BJL CEO Nicky Unsworth reports back from DAN Live, the flagship internal event of our parent company Dentsu Aegis Network, on how creativity is once again one of the most trusted tools at a CMO’s disposal.
Since BJL became part of Dentsu Aegis Network (DAN) in February 2019, it’s been fascinating to see how a creative agency like ours can harness and enhance the existing capabilities of a huge media and digital marketing group – and vice versa. Creativity is certainly a hot topic for marketers right now, as the media landscape becomes increasingly homogenised and brands seek new ways of gaining an edge on their competitors.
At our recent DAN Live event, it was my pleasure to present alongside fellow creative agency leaders within the network – Emma Rush, President of Gyro; and Gareth Collins, UK CEO of Mcgarrybowen – where we talked about the central, vital role of creativity in driving growth for brands and businesses.
To prove that point, we featured key statistics that demonstrate why CMOs are putting their trust back in the power of creativity. Here I present a selection of these stats, and what they mean for modern marketers.
First and foremost, creativity is so important because it’s a proven driver of effectiveness. In their wide-ranging research for the IPA, marketing effectiveness experts Les Binet and Peter Field have identified a clear correlation between the creativity of an advertising campaign and its success in achieving different commercial results. Having extensively mined case studies from the IPA Databank over both short and long-term timescales, the pair calculate that creatively-awarded campaigns are 11 times as efficient at driving share of market growth versus non-awarded campaigns.
Binet and Field have also found that ‘fame-driving’ creative campaigns outperform all other types of campaigns across all business metrics. Indeed 55% of such campaigns report a very large improvement in sales versus 47% of campaigns that did not have the same creative purpose. Given that brands are increasingly conscious of the need to prove return on investment from their marketing spend, such stats underline the value of creativity in delivering results.
“Binet and Field have proven something we’ve always intuitively felt as an industry – that the more creative the work, the more effective the work,” said Gareth. “By managing to quantify that to a factor of 11, they’ve demonstrated the value of creativity to our client’s brands and businesses.”
We also presented findings from the latest DAN CMO survey which found that 86% of CMOs believe “creativity and the big ideas that build the brand and create an emotional connection will be critical to future business success”. Furthermore, 73% of CMOs agree that “cutting through the noise” requires more investment in creativity and big ideas.
In other words, our creative line of business within DAN is already pushing against an open door. As the survey shows, senior marketers are acutely aware that harnessing creativity is vital if they’re to succeed in better engaging with customers and driving growth for their brands and businesses.

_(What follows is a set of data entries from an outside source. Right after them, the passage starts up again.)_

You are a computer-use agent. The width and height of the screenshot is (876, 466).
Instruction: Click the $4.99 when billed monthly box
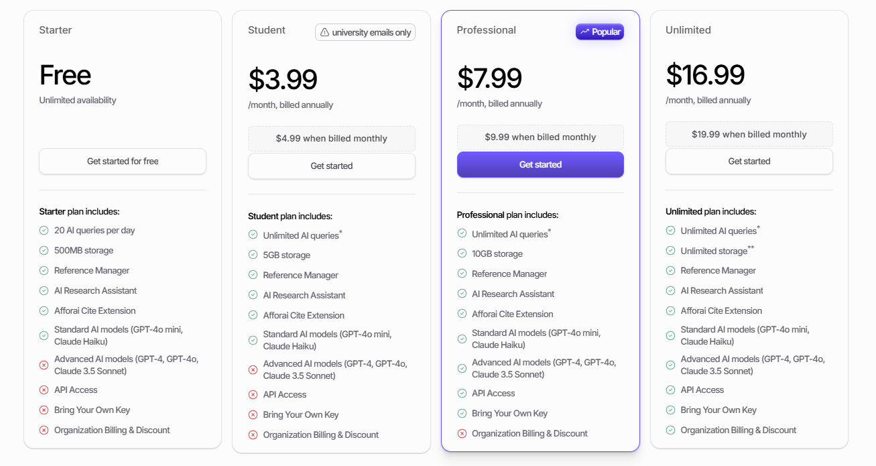(x=332, y=139)
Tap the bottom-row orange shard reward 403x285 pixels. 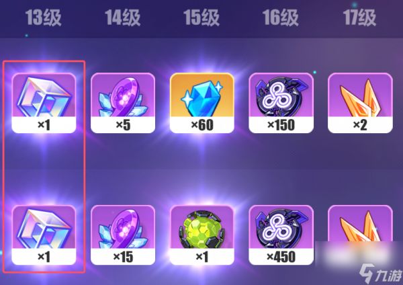pos(360,235)
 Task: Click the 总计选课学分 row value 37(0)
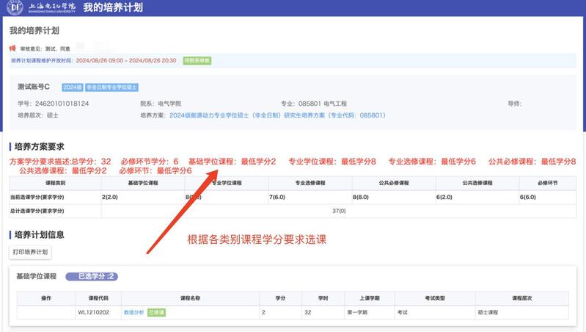tap(338, 211)
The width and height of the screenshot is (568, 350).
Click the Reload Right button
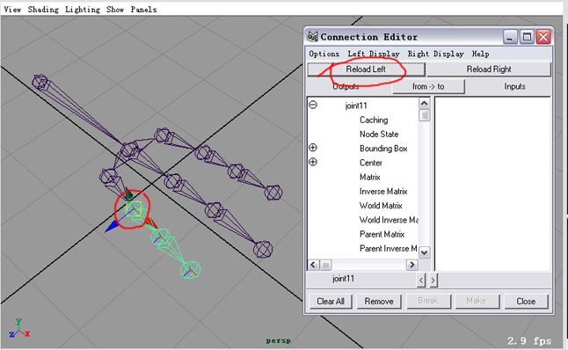[489, 69]
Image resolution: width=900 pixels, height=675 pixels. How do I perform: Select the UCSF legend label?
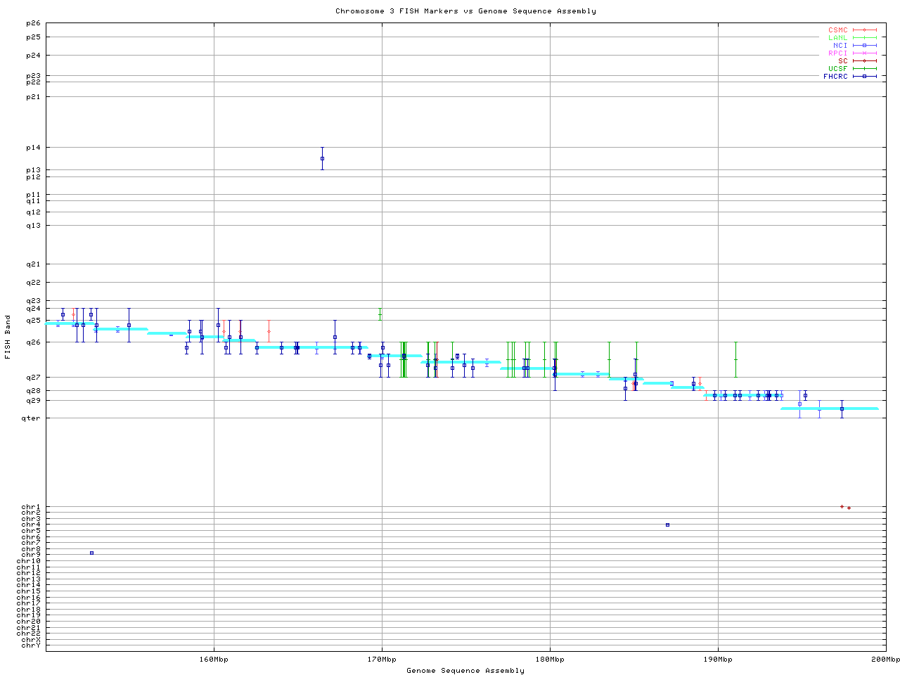point(837,68)
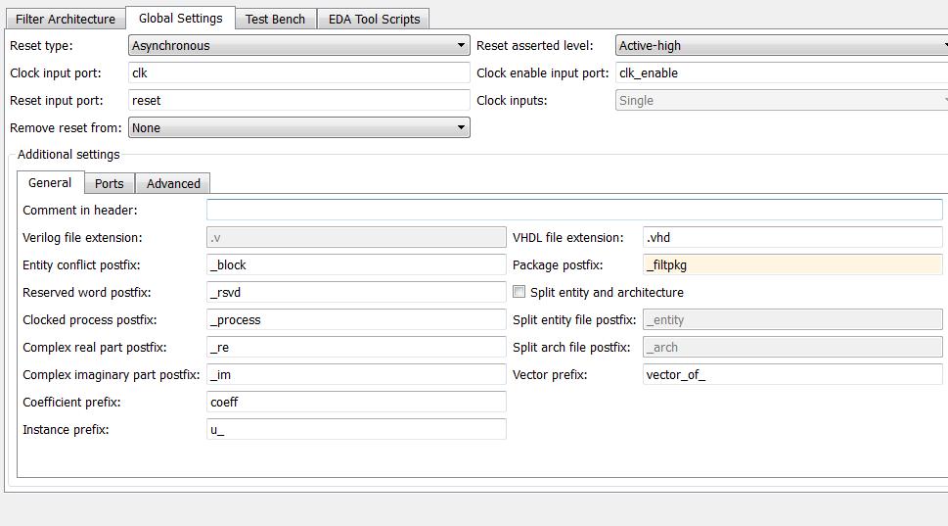Switch to the Advanced settings tab
The height and width of the screenshot is (526, 948).
[x=173, y=183]
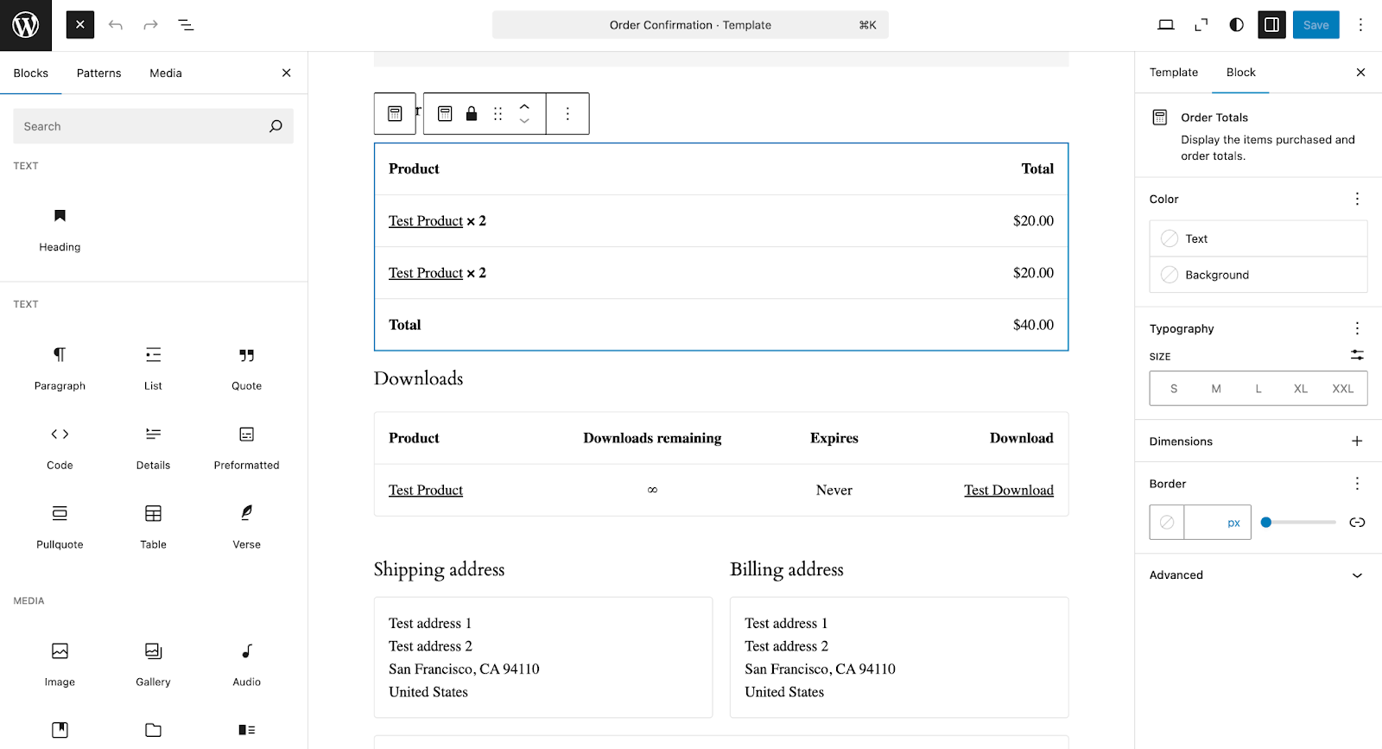
Task: Open the Document Overview list view
Action: coord(186,25)
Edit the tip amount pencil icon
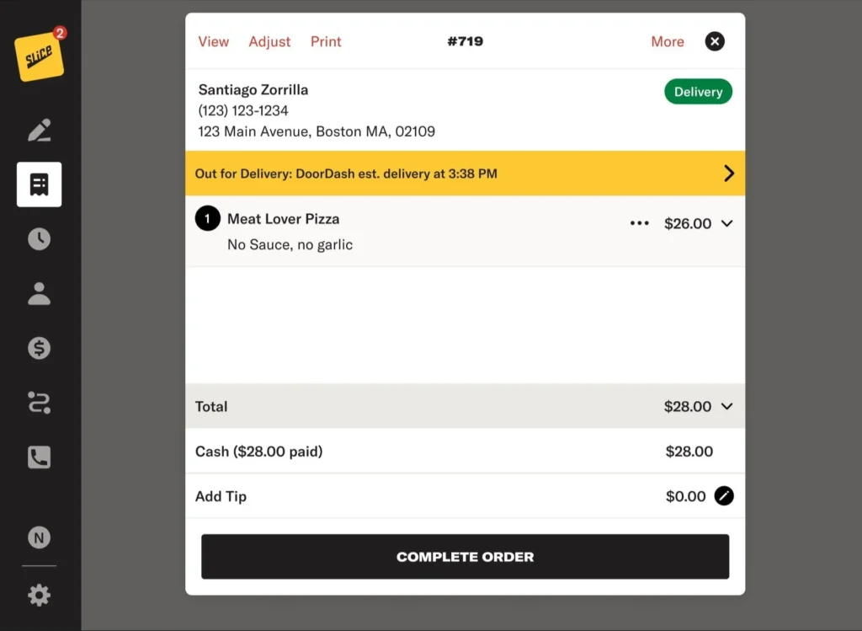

Meanwhile, an article in Campaign magazine noted that because of the ever closer integration between creative and media, creativity now accounts for as much as 75% of the media optimisation opportunity. Commenting on this trend, Emma said: “The commoditisation of media buying means it’s very difficult to create standout. We believe that creativity is our secret weapon – not in isolation but collectively, working together with media. It’s that collaboration that provides our clients with a real competitive advantage.”
35 million views
We concluded the presentation with a look at three case studies that demonstrate the clear, tangible power of creativity. Gareth presented Mcgarrybowen’s acclaimed #BodyProudMums campaign for Mothercare, which achieved huge press coverage and impact by celebrating postnatal female bodies. This striking campaign received over 1 billion earned media impressions thanks to its viral success, as well as a 2.8% increase in market share.
Furthermore, it showed that creativity has the power to create work that resonates far beyond the media spend. By starting a conversation around body confidence for new mums, the #BodyProudMums campaign took on a life of its own and was shared and engaged with by people around the world.
For Gyro, Emma explained how the agency had used creativity to reach a B2B audience on a more emotive, human level during its campaign for payment services brand Square – thereby achieving a 94% increase in website arrivals and 20% rise in service activations. And I explained how BJL’s famous ‘slow TV ad’ for Ronseal – which simply showed a man painting a fence for three minutes during Channel 4’s Gogglebox – helped to achieve 35 million video views on Twitter, massive fame for the brand and a product recall rate of 75%.
These case studies also brought together three key strands of creativity: the cultural impact, the human impact and the ability of campaigns to drive fame and fortune for clients. At a time when brands are starting to shift investment back towards creativity, we at DAN are united in demonstrating that it’s a trusted route to customer engagement and crucially, business growth.